Review by John E. Dannenberg
We all know about how prisons and jails conspire with telephone companies to bilk recipients of prisoner phone calls via exorbitant chargesswollen by kickbacks approaching 60%but how does one legally challenge this scheme?
Yeshiva University Doctor of Jurisprudence candidate Madeline Severin has thoroughly researched existing case law, legislative histories and peer law review literature in creating her Cardozo Law Review treatise that insightfully discusses the history of state and federal legal challenges to prisoner telephone-call price gouging. Severin then proceeds to analyze each legal theory attempted, showing where it failed or occasionally, was held to have merit. From this analysis, she then looks forward to how the problem might have to be approached in the future. In sixty pages of text replete with 390 comprehensive footnotes informative for both pro-per and attorney readers, Severin first examines existing case law. She notes that federal prisoners pay lower rates, but that the legal theories protecting them have little to do with state law claims on prisoner phone rates.
One major obstacle is the "filed rate doctrine," wherein once a phone company has "filed" its rate plan with a state regulatory utility, it is automatically jurisdictionally saved from court review. Severin makes as much as possible from Judge Posner's recent ruling in Arsberry v. Illinois , 244 F.3d 558 (7th Cir. 2001) that rejected a summary dismissal based on such jurisdictional insulation. A discussion of the impact of the Federal Communications Commission Act of 1934 and the tariff-unraveling Federal Communications Act of 1992 next follow. This leads to a review of other defenses to outrageous tariffs, including seeking regulatory review before the tariff is approved. However, such defenses are rebuffed by simply passing off the rates as an "unfortunate incidence of incarceration", notwithstanding that the real plaintiffs (prisoners' families) are not incarcerated.
In another theory, the "state action doctrine," Severin notes that the anti competitive conduct at issue, when legislated by the state, is immune from antitrust liability. Even where evidence of conspiracy is presented, private defendants (e.g., phone companies) are immune under the judicially created Noerr-Pennington doctrine. Parenthetically, however, she notes that the Prison Litigation Reform Act is not relevant here because it is the call recipients, not the prisoners, who are the litigants.
Next, Severin reviews ten cases where the Sherman Antitrust Act was raised. In a few key cases the issue of standing (for antitrust purposes) was raised, and was affirmed under a five-part U.S. Supreme Court test. But defendants have historically weaseled out of liability by arguing that prisons are too small to be a "relevant market" for antitrust purposes. And even so, the question remains, is it the phone company or the prison that is truly driving the market?

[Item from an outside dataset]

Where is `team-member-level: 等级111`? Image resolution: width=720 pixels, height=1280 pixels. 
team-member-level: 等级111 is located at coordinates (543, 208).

Looking at constitutional arguments, Severin found First Amendment attacks of little hope, since the rates do not selectively restrain any particular protected speech, and thus do not rise to the requisite level of censorship. Fourteenth Amendment equal protection claims fail quickly because prisoner initiated collect calls and non-prisoner-initiated collect calls do not define similarly situated groups and prison security concerns clearly distinguish these. The fact that prisoner populations are racially skewed towards minorities does not ipso facto create a legally sustainable equal protection claim that phone rates discriminate against minorities.

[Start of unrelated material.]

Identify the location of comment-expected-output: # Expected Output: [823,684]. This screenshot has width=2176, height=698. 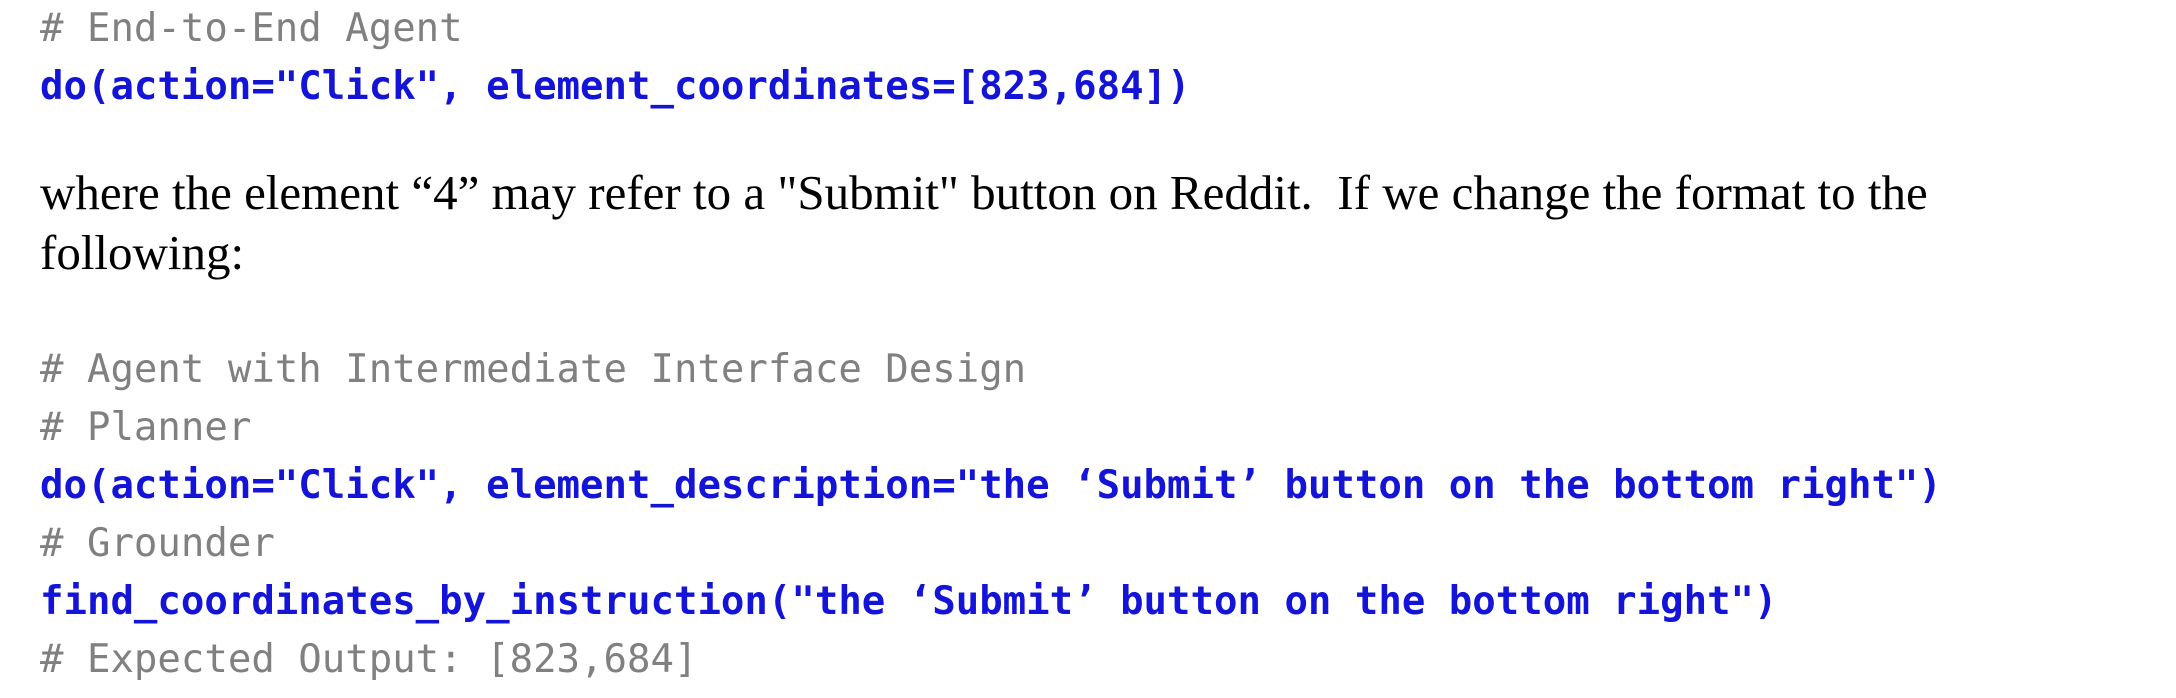
(369, 660).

Severin offers a small ray of hope in relying upon state constitutional takings clauses and the separation of powers. Two decisions explain these theories, Fair v. Sprint Payphone Services ,Inc. , 148 F.Supp. 2d 622 (D.S.C. 2001) and Valle v. New Mexico , 54 P.3d 71 (N.M. 2002).
Notwithstanding her analysis of the strengths and weaknesses of litigation, Severin believes the most meaningful resolution of the problem lies in state legislation to reduce excessive phone rates. Vermont is the national trendsetter (the feds have already established lower rate procedures) and other states are looking into it. However, a bill passed by the California Legislature was vetoed in 2003 by then Governor Davis because he "didn't want to give up the revenue stream" of the phone company's 46% kickback. But legislation has its pitfalls, too. Legislators are loathe not to look "tough on crime" by having aligned themselves with prisoners' families and friends.
Severin closes by noting the ultimate irony of phone-rate gouging. Since prisoner telephone contact with families strongly correlates with low recidivism, it would seem "penny-wise and pound-foolish" for states to brazenly extort 60% of prisoner phone revenues, only to thereby engender billions of dollars in taxpayer expense for further incarceration.
On the other hand, perhaps the prison-industrial complex knows precisely what it is doing with phone rates: "reaching out and incarcerating someone."